In its latest statement, the company said on Wednesday it would provide free, unlimited technical support to companies that license its protocols for work group servers.
''In addition to unlimited technical support, Microsoft is further augmenting the program by offering on-site assistance to licensees,'' the company said in a statement.
The European Commission said it had not been told about the offer so did not know any details, but that at first sight it seemed constructive.
''However, technical support is only helpful once the documentation has reached a certain quality standard .... he Commission's preliminary view is that the technical documentation still does not comply with the requirements of the decision,'' Commission spokesman Jonathan Todd said.
A Microsoft official said the company had also been working with a monitoring trustee appointed by the Commission and had developed a checklist to deal with problems in the documentation.

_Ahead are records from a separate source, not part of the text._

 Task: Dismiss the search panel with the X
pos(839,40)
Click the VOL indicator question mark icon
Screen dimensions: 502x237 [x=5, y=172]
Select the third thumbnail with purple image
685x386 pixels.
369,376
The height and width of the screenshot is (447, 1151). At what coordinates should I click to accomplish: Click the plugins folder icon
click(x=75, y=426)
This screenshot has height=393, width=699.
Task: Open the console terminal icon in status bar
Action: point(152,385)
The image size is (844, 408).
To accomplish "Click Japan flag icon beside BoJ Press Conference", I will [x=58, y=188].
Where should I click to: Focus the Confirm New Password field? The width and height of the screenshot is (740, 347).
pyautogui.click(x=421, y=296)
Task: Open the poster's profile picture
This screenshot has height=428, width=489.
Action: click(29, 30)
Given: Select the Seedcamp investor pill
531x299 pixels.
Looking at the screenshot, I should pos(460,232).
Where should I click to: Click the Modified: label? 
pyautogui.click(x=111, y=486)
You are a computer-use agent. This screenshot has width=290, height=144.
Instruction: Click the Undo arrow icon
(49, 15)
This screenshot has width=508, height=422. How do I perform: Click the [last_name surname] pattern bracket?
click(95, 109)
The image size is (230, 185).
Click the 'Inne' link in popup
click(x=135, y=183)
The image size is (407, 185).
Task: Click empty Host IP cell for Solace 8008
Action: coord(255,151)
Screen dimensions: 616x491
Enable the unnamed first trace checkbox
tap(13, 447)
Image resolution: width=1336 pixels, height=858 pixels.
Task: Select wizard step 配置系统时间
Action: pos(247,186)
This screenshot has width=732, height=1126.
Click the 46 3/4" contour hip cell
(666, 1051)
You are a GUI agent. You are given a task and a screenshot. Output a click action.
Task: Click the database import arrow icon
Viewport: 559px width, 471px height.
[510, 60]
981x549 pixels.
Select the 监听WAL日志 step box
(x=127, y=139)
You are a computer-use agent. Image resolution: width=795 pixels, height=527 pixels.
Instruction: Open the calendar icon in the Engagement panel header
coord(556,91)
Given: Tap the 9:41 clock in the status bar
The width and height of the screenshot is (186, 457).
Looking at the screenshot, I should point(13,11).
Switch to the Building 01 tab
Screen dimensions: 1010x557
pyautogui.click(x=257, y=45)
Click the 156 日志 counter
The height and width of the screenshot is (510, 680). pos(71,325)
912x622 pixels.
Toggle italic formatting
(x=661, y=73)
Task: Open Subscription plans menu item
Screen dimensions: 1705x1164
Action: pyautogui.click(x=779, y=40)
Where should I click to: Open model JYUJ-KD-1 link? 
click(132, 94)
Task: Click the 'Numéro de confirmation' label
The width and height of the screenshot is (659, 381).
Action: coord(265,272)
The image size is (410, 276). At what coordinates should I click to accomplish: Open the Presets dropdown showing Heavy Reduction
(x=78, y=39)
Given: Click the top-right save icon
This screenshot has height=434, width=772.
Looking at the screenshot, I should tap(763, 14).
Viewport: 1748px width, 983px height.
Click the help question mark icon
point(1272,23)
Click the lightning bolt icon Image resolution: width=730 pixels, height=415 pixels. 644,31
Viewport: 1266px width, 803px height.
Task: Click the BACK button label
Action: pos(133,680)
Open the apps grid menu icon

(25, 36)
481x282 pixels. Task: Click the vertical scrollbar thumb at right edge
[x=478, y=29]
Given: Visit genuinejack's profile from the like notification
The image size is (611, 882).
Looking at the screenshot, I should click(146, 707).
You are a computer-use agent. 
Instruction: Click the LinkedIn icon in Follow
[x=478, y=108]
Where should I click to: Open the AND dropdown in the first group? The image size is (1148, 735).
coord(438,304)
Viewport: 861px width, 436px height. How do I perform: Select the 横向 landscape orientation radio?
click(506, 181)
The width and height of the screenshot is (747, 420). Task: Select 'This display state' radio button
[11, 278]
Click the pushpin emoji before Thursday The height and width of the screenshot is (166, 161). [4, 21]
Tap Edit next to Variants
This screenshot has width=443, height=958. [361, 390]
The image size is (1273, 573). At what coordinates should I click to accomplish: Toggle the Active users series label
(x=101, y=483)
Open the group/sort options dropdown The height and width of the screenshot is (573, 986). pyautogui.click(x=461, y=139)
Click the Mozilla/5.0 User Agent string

''We will leave no stone unturned to overcome the compliance impasse,'' said Hoaraci Gutierrez, a general counsel for Microsoft in Europe.
The Commission has said Microsoft must provide interconnections so competitors could get their server software to run as well as Microsoft's own with Windows desktop machines.
The Commission said the company failed to provide adequate documentation, so competitors were unable to use it.
The Commission fined Microsoft 497 million euros for its violations and was also ordered to offer a version of its Windows operating system without audio-visual software.
It also imposed the sanction on the interconnections. Microsoft's latest announcement is one of a series it has made about steps taken to comply with the Commission decision.
Earlier this year, Microsoft offered to open some of its source code -- the blueprint of its software -- for server software to licensees, although the Commission's expert in the matter said that was neither desirable nor helpful.
Before the Commission can act on a fine, Microsoft has a right to a closed administrative hearing. It has exercised that right and the hearing is set for Thursday and Friday next week.
Microsoft asked for the hearings to be open. But the Commission, citing its regulations, turned down the request.
A separate court hearing, which is open to the public, will be held on Microsoft's challenge to the underlying decision. That five-day hearing before the Court of First Instance in Luxembourg will begin on April 24.